(Exercise description):
Read the records and gather each line that includes "agent".

(Collected data)
»»
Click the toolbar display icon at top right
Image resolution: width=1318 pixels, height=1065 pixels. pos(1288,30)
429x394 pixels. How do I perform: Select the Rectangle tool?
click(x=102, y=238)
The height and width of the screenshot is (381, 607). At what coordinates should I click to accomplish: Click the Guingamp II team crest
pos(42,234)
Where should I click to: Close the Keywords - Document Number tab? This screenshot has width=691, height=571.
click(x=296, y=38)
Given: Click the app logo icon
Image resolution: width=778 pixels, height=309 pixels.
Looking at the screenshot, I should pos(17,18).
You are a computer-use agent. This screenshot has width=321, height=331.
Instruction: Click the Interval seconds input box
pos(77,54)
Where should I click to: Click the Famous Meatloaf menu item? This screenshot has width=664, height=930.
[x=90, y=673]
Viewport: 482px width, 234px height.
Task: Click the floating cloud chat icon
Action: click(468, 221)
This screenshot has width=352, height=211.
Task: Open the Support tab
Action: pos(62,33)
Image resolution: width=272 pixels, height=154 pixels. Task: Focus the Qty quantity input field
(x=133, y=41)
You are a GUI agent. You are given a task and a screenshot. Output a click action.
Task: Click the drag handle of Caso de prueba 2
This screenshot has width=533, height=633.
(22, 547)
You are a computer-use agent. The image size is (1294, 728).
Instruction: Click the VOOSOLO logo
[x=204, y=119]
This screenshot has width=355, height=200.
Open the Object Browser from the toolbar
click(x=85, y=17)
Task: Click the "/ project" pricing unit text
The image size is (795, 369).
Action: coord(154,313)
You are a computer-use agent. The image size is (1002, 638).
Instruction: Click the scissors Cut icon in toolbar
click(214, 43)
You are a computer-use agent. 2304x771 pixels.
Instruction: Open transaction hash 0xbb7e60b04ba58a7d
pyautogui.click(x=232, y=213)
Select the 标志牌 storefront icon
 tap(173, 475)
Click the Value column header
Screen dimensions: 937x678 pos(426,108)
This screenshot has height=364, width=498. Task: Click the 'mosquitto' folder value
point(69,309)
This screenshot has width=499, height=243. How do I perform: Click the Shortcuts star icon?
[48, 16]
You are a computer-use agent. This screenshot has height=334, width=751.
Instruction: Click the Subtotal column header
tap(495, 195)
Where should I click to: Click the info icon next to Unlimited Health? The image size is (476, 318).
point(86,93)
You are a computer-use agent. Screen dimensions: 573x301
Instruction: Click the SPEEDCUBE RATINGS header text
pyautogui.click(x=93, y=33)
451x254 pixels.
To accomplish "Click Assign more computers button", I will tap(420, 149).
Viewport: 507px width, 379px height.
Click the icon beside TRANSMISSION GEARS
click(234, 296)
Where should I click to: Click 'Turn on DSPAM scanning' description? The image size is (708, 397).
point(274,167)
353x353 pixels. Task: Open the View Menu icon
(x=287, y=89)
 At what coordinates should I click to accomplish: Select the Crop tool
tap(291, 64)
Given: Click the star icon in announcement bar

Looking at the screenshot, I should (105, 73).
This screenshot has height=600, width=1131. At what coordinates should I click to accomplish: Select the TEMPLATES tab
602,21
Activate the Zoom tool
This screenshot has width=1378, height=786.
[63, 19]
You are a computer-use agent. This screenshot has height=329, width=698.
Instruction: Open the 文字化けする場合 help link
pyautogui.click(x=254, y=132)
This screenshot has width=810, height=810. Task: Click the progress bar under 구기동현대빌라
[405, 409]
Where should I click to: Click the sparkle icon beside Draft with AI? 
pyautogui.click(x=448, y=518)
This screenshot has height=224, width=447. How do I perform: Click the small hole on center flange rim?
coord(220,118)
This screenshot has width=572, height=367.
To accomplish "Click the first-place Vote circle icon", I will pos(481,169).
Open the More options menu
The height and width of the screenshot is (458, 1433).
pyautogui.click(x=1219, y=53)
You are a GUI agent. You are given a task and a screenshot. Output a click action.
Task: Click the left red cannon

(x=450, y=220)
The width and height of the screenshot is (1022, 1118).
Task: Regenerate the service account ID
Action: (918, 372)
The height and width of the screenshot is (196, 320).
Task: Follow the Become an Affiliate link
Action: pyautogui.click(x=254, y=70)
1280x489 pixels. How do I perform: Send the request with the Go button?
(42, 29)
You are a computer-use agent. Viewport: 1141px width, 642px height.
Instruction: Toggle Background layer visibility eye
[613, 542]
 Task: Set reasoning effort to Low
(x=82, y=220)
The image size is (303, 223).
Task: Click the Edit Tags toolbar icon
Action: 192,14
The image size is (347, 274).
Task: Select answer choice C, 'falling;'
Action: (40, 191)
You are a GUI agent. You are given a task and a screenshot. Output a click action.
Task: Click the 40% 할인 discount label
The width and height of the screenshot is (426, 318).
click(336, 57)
««
(Solved problem):
You are a computer-use agent. This screenshot has width=321, height=331.
You are a GUI agent. You are given a task and a screenshot. Output a click action.
You are a computer-use agent. The image size is (1294, 728).
You are a computer-use agent. The image size is (1002, 638).
You are a computer-use agent. 2304x771 pixels.
You are a computer-use agent. This screenshot has height=334, width=751.
You are a computer-use agent. Screen dimensions: 573x301
You are a computer-use agent. This screenshot has height=329, width=698.
You are a GUI agent. You are given a task and a screenshot. Output a click action.
You are a computer-use agent. Viewport: 1141px width, 642px height.
You are a GUI agent. You are given a task and a screenshot. Output a click action.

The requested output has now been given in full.